== Data shown ==
============
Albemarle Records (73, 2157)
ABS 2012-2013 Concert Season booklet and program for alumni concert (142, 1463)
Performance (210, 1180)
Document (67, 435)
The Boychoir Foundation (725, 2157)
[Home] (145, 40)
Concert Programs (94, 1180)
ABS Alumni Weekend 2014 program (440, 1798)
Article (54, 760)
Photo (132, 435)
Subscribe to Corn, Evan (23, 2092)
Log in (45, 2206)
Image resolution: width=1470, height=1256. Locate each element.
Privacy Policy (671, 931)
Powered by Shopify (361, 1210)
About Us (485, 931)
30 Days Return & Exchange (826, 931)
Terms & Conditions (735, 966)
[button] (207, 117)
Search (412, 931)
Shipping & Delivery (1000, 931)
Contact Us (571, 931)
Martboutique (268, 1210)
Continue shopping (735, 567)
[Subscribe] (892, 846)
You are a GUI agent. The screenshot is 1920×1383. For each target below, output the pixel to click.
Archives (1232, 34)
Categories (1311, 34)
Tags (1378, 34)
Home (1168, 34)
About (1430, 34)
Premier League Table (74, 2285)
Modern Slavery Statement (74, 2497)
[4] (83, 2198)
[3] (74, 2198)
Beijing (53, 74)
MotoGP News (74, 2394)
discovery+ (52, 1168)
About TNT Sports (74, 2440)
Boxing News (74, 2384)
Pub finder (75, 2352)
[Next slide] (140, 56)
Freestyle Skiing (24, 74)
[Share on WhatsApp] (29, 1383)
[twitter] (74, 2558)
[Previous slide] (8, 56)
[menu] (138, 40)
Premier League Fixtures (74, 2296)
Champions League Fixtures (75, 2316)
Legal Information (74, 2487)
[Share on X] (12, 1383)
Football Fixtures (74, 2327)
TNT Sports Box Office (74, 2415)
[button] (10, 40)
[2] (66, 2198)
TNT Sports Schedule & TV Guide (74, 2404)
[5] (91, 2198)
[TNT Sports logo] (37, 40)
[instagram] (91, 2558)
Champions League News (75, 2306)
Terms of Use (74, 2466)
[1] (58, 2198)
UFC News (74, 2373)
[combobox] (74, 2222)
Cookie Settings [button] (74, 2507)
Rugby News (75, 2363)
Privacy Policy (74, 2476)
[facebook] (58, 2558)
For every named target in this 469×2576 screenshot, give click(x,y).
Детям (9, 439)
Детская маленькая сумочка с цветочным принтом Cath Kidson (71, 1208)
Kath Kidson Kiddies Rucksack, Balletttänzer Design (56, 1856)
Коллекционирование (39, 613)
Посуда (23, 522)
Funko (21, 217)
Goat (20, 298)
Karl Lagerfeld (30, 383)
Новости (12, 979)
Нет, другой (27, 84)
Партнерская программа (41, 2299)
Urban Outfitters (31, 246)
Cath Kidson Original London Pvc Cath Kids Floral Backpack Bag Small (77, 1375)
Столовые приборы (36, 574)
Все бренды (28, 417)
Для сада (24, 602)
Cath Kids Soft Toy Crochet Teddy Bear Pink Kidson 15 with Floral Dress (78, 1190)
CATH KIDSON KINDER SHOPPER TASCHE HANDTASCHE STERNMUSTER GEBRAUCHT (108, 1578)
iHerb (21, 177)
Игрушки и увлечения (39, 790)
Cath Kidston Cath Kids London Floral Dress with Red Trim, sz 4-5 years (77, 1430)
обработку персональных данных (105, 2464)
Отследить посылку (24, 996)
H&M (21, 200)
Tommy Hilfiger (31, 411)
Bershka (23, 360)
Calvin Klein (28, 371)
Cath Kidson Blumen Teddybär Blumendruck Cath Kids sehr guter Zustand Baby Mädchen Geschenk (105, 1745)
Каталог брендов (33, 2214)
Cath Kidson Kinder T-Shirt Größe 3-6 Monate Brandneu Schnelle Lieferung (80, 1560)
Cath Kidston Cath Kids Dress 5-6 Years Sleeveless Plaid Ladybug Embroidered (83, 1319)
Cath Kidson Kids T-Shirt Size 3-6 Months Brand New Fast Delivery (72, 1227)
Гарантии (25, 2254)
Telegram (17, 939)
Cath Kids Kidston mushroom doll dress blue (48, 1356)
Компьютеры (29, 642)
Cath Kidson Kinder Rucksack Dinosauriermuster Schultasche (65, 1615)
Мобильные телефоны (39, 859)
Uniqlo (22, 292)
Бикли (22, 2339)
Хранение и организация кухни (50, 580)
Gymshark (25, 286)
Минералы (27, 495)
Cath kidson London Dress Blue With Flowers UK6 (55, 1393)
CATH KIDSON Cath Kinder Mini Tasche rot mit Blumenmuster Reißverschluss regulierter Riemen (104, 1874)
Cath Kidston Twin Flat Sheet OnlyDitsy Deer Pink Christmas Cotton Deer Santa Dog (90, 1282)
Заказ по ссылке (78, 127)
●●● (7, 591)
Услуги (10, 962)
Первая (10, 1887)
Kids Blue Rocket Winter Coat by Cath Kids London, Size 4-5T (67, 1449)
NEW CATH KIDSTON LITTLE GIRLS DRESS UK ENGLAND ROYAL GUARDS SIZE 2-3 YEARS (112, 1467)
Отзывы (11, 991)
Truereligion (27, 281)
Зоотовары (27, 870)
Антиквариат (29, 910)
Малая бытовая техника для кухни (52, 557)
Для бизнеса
============
== Exercise details ==
Copy out the range of lines above starting at the line with "Contact Us (571, 931)" and ending at the line with "[5] (91, 2198)", exactly and including both.

== Response to the task ==
Contact Us (571, 931)
Martboutique (268, 1210)
Continue shopping (735, 567)
[Subscribe] (892, 846)
You are a GUI agent. The screenshot is 1920×1383. For each target below, output the pixel to click.
Archives (1232, 34)
Categories (1311, 34)
Tags (1378, 34)
Home (1168, 34)
About (1430, 34)
Premier League Table (74, 2285)
Modern Slavery Statement (74, 2497)
[4] (83, 2198)
[3] (74, 2198)
Beijing (53, 74)
MotoGP News (74, 2394)
discovery+ (52, 1168)
About TNT Sports (74, 2440)
Boxing News (74, 2384)
Pub finder (75, 2352)
[Next slide] (140, 56)
Freestyle Skiing (24, 74)
[Share on WhatsApp] (29, 1383)
[twitter] (74, 2558)
[Previous slide] (8, 56)
[menu] (138, 40)
Premier League Fixtures (74, 2296)
Champions League Fixtures (75, 2316)
Legal Information (74, 2487)
[Share on X] (12, 1383)
Football Fixtures (74, 2327)
TNT Sports Box Office (74, 2415)
[button] (10, 40)
[2] (66, 2198)
TNT Sports Schedule & TV Guide (74, 2404)
[5] (91, 2198)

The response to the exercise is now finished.